In 2003, he played 16 games, scoring three tries. In Game 1 of the 2003 State of Origin series, one minute after coming off the bench, he suffered medial ligament and cartilage damage to his left knee in a tackle that would see him sidelined for four weeks. Remarkably, despite being unable to walk, he stayed on the field and managed to make several tackles before getting a chance to be taken off.

In 2004, Bowman began the season as the Cowboys' captain before being replaced by new recruit Travis Norton in Round 7. He played 21 games that season and played in the finals for the first time as the Cowboys finished 7th on the ladder, their highest ever finish at the time. He started two games at centre for Queensland in the 2004 State of Origin series.

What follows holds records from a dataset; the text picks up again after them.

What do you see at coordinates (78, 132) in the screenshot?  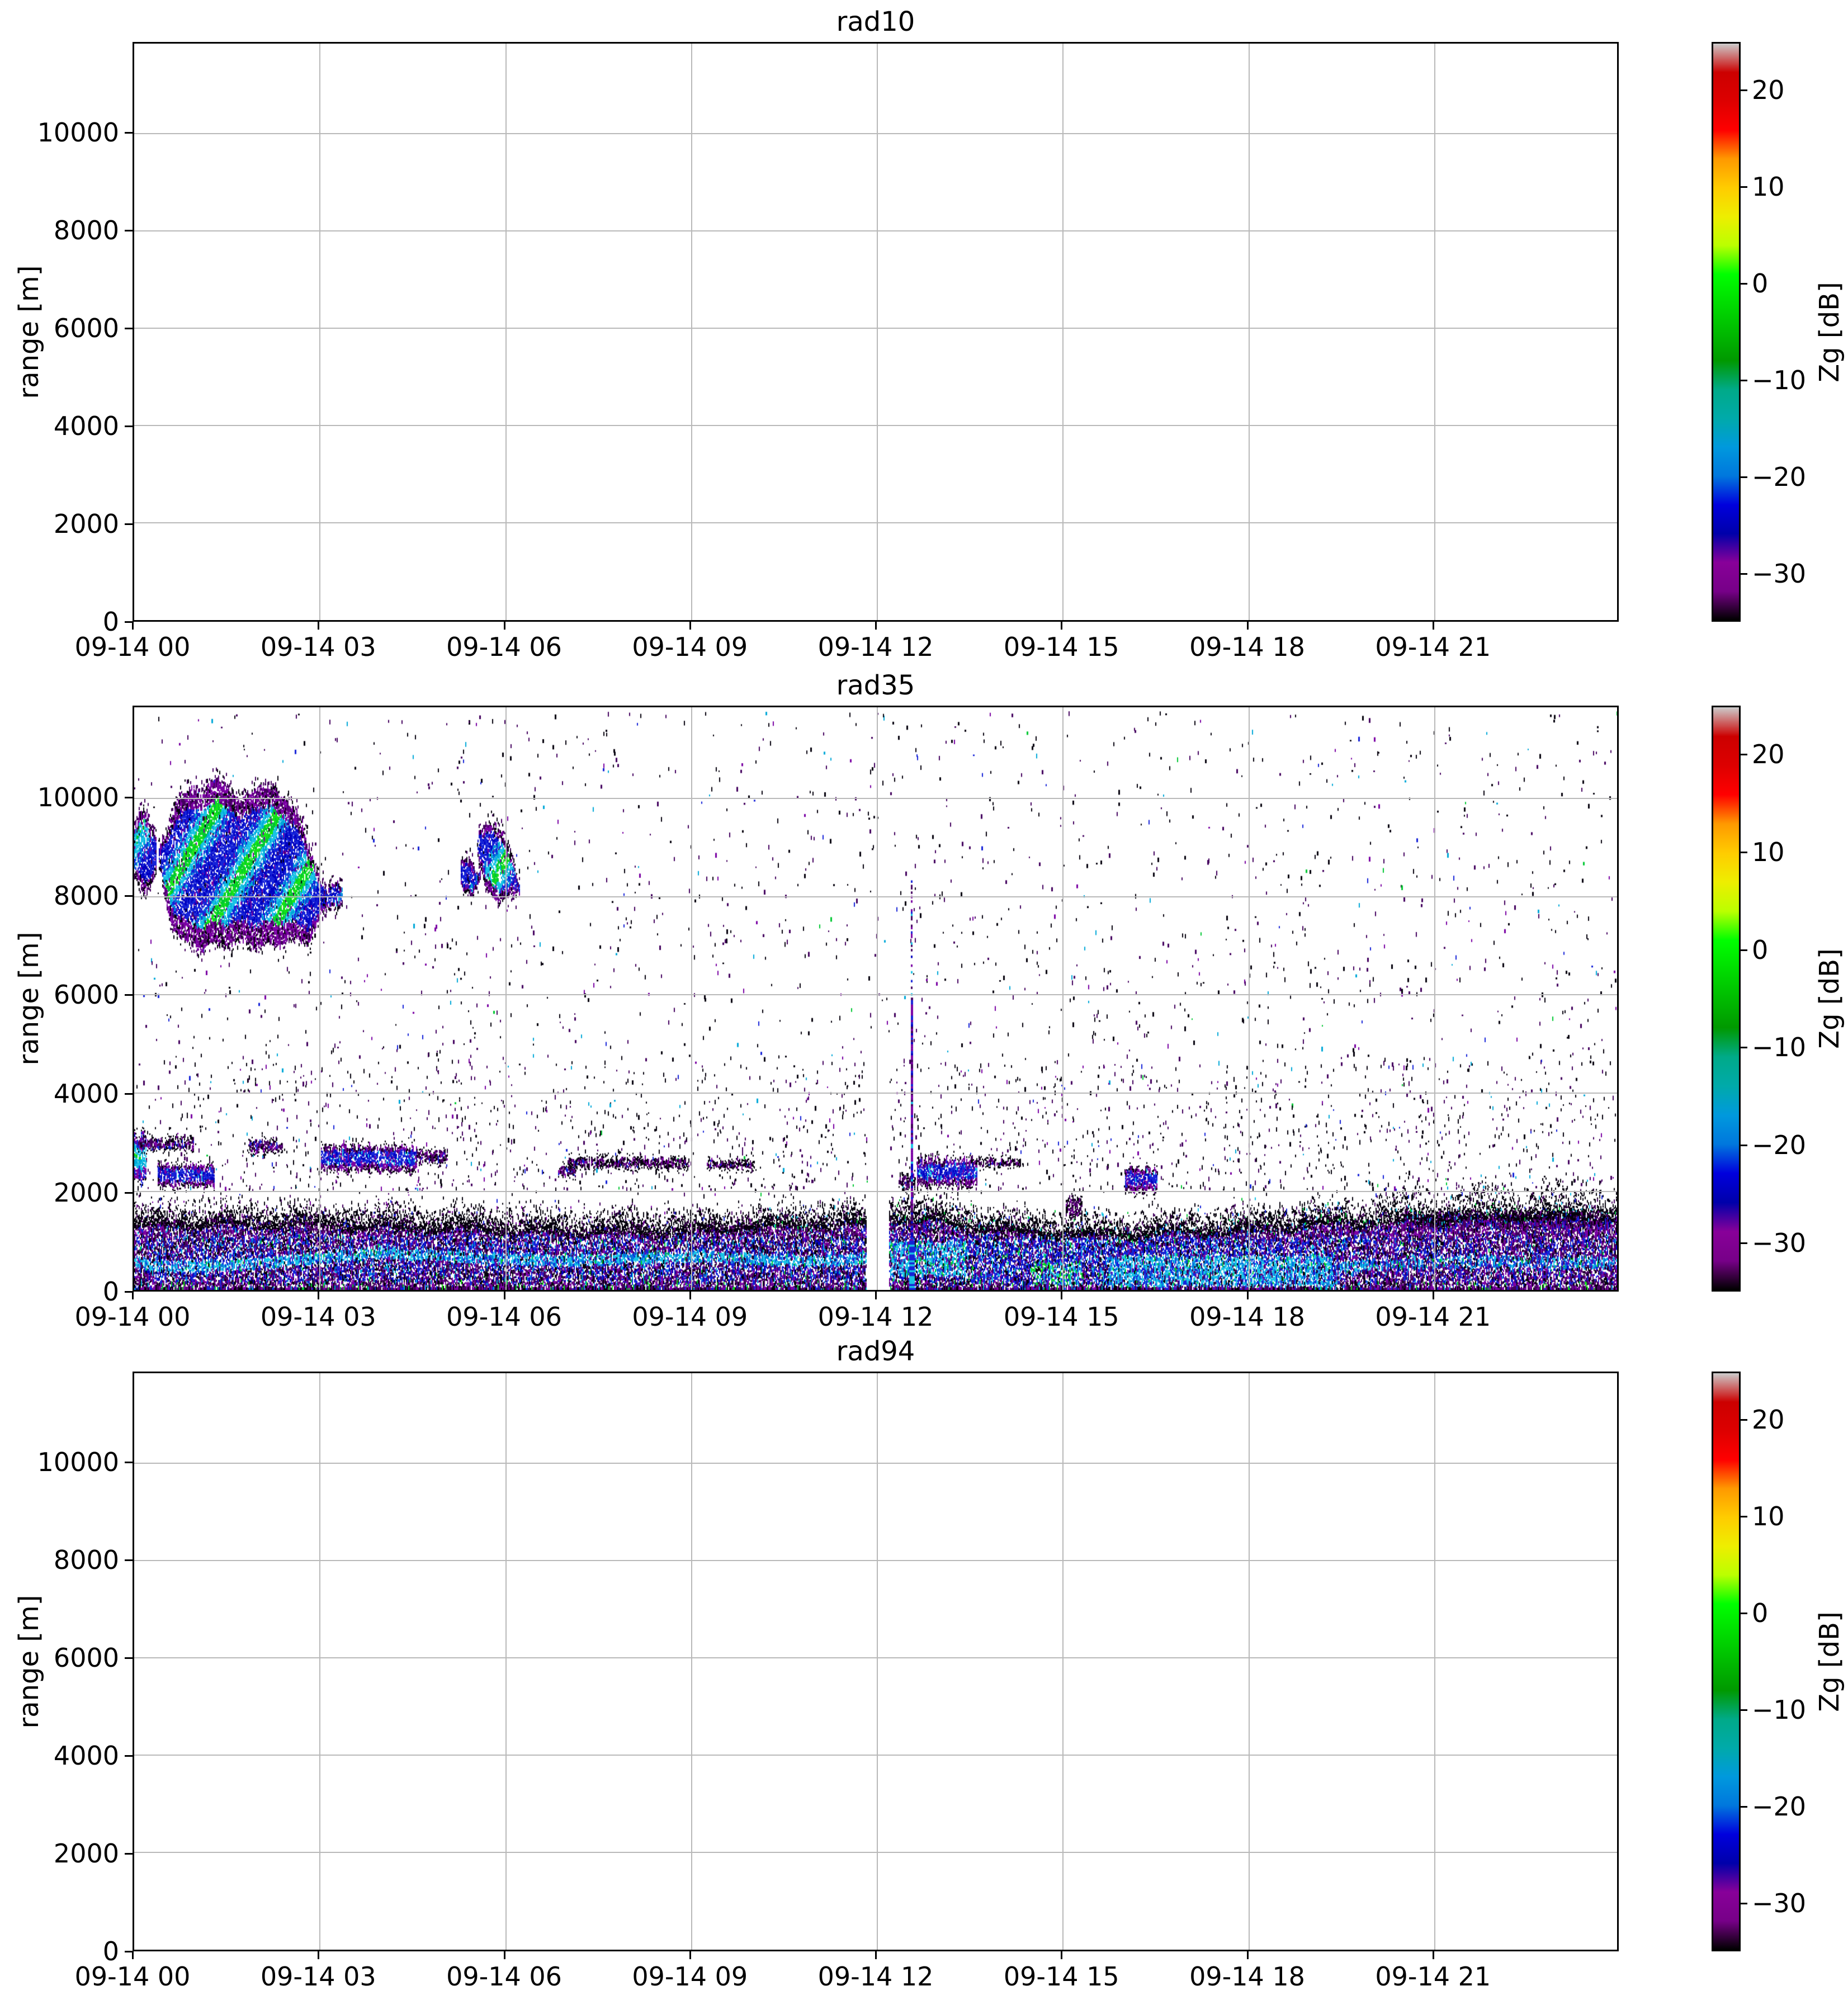 I see `y-tick-label: 10000` at bounding box center [78, 132].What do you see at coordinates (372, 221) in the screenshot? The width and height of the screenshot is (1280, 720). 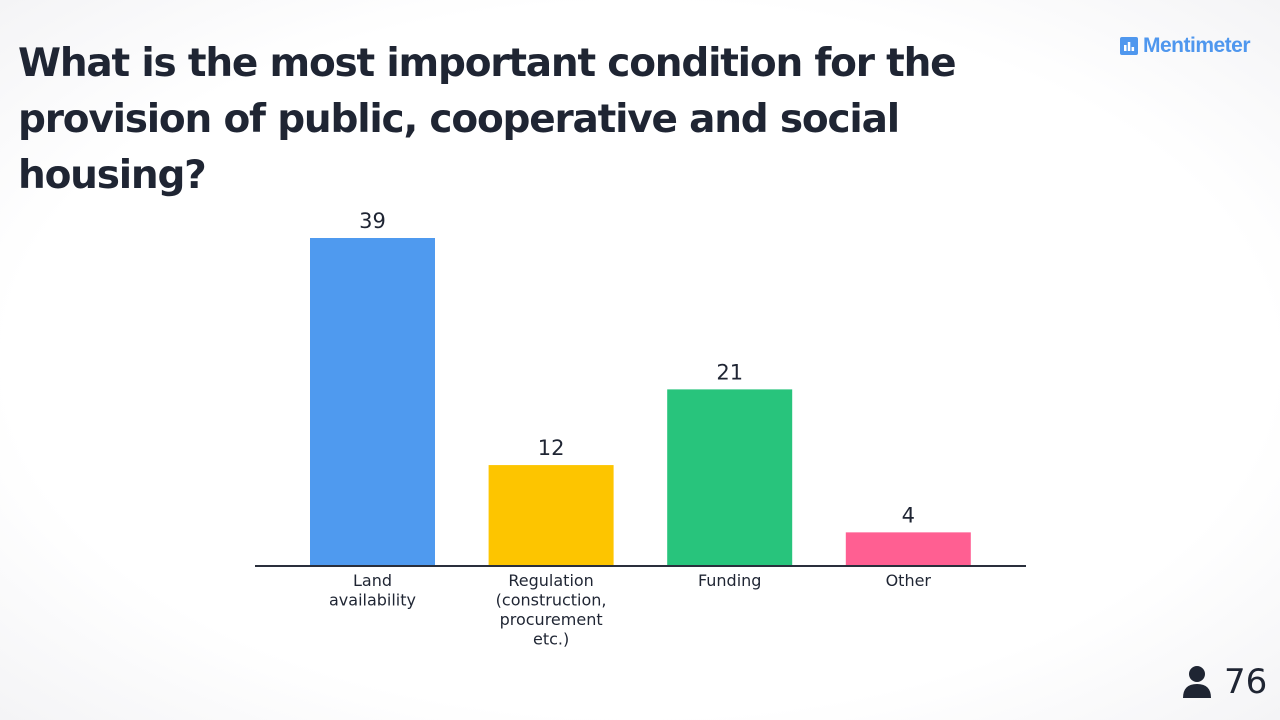 I see `bar-value-label-0: 39` at bounding box center [372, 221]. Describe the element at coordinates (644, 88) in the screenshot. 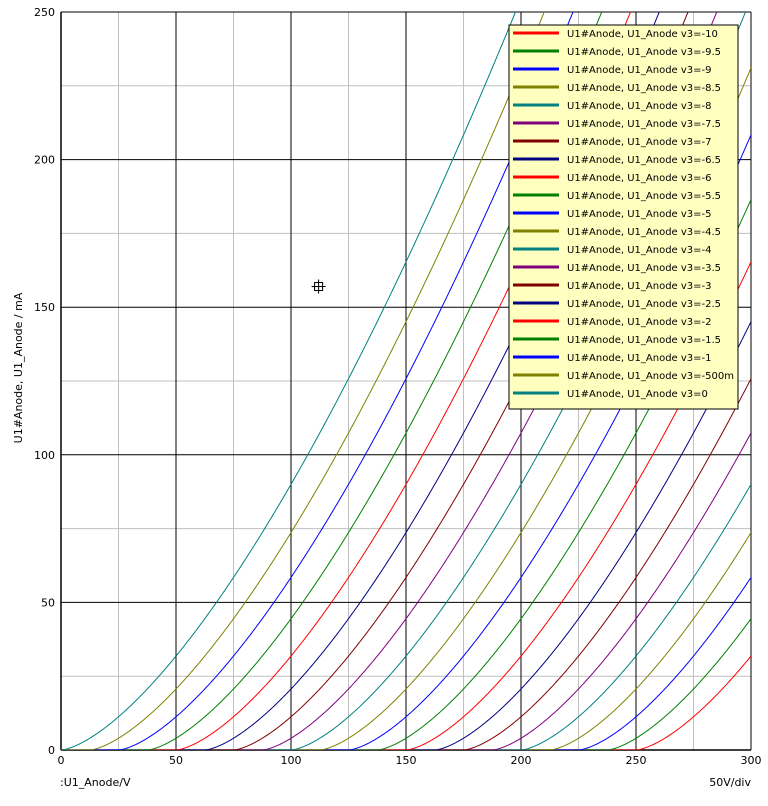

I see `legend-entry: U1#Anode, U1_Anode v3=-8.5` at that location.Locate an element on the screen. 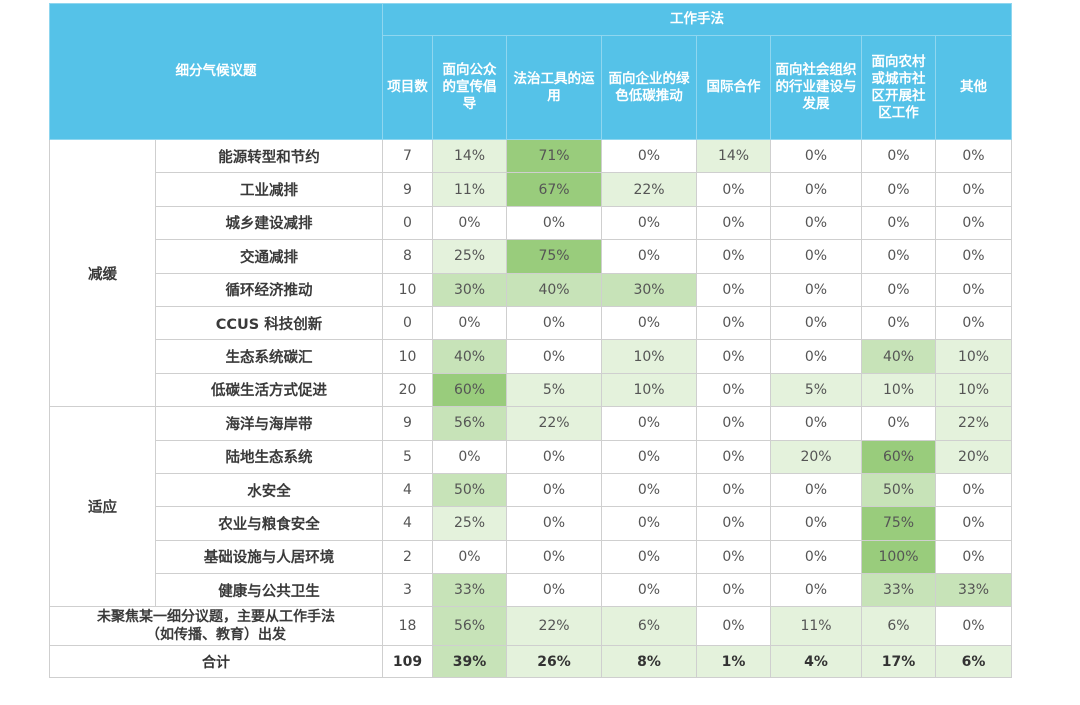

In 2005, he played 25 games, scoring nine tries, and started at centre for Queensland in all three games of the 2005 State of Origin series. On 2 October 2005, he started at centre in the Cowboys' 2005 NRL Grand Final loss to the Wests Tigers. Following the season, he won the club's Players' Player award. In 2006, he played just 16 games, scoring three tries, in a season plagued by a neck injury.

On 3 June 2007, Bowman announced that he would retire at the end of the 2007 NRL season. On 30 August, the club announced that their Player of the Year award would be renamed the Paul Bowman Medal in his honour. In Round 25, he became the first player to play 200 games for the Cowboys in their 38–32 win over the Canterbury Bulldogs.

He played his final home game for the club in a 49–12 semi final win over the Warriors, kicking the first goal of his career. He ended his first grade career as the last Cowboys foundation player to retire, playing 203 games for the club over 13 seasons.

==Achievements and accolades==
===Individual===
- North Queensland Cowboys Player of the Year: 1999, 2000
- North Queensland Cowboys Players' Player: 2005

==Statistics==
===NRL===
 Statistics are correct to the end of the 2007 season

| Season | Team | Matches | T | G | GK % | F/G | Pts |
|---|---|---|---|---|---|---|---|
| 1995 | North Queensland | 7 | 1 | 0 | — | 0 | 4 |
| 1996 | North Queensland | 6 | 2 | 0 | — | 0 | 8 |
| 1997 | North Queensland | 10 | 2 | 0 | — | 0 | 8 |
| 1998 | North Queensland | 6 | 1 | 0 | — | 0 | 4 |
| 1999 | North Queensland | 16 | 2 | 0 | — | 0 | 8 |
| 2000 | North Queensland | 20 | 8 | 0 | — | 0 | 32 |
| 2001 | North Queensland | 25 | 12 | 0 | — | 0 | 48 |
| 2002 | North Queensland | 14 | 10 | 0 | — | 0 | 40 |
| 2003 | North Queensland | 16 | 3 | 0 | — | 0 | 12 |
| 2004 | North Queensland | 21 | 4 | 0 | — | 0 | 16 |
| 2005 | North Queensland | 25 | 9 | 0 | — | 0 | 36 |
| 2006 | North Queensland | 16 | 3 | 0 | — | 0 | 12 |
| 2007 | North Queensland | 21 | 5 | 1 | 100% | 0 | 22 |
| Career totals |  | 203 | 62 | 1 | 100% | 0 | 250 |

===State of Origin===

| † | Denotes seasons in which Bowman won a State of Origin Series |

| Season | Team | Matches | T | G | GK % | F/G | Pts |
|---|---|---|---|---|---|---|---|
| 2000 | Queensland | 3 | 0 | 0 | — | 0 | 0 |
| 2001† | Queensland | 3 | 2 | 0 | — | 0 | 8 |
| 2003 | Queensland | 1 | 0 | 0 | — | 0 | 0 |
| 2004 | Queensland | 2 | 0 | 0 | — | 0 | 0 |
| 2005 | Queensland | 3 | 0 | 0 | — | 0 | 0 |
| Career totals |  | 12 | 2 | 0 | — | 0 | 8 |

==Post-playing career==
In 2008, Bowman began a part-time assistant coaching role with the Cowboys under-20 side. Later that season, he became a full-time assistant coach with the club's NRL squad, signing until the end of the 2010 season. In 2011, he became the club's High Performance Manager, a role he held until the end of the 2018 season.

On 17 May 2015, Bowman was named at centre in the Cowboys 20-year team and, alongside Matt Sing, was an inaugural inductee into the Cowboys' Hall of Fame.

On 9 October 2018, he was named the Cowboys' Head of Sports Science. On 30 October 2020, he became the club's Head of Performance.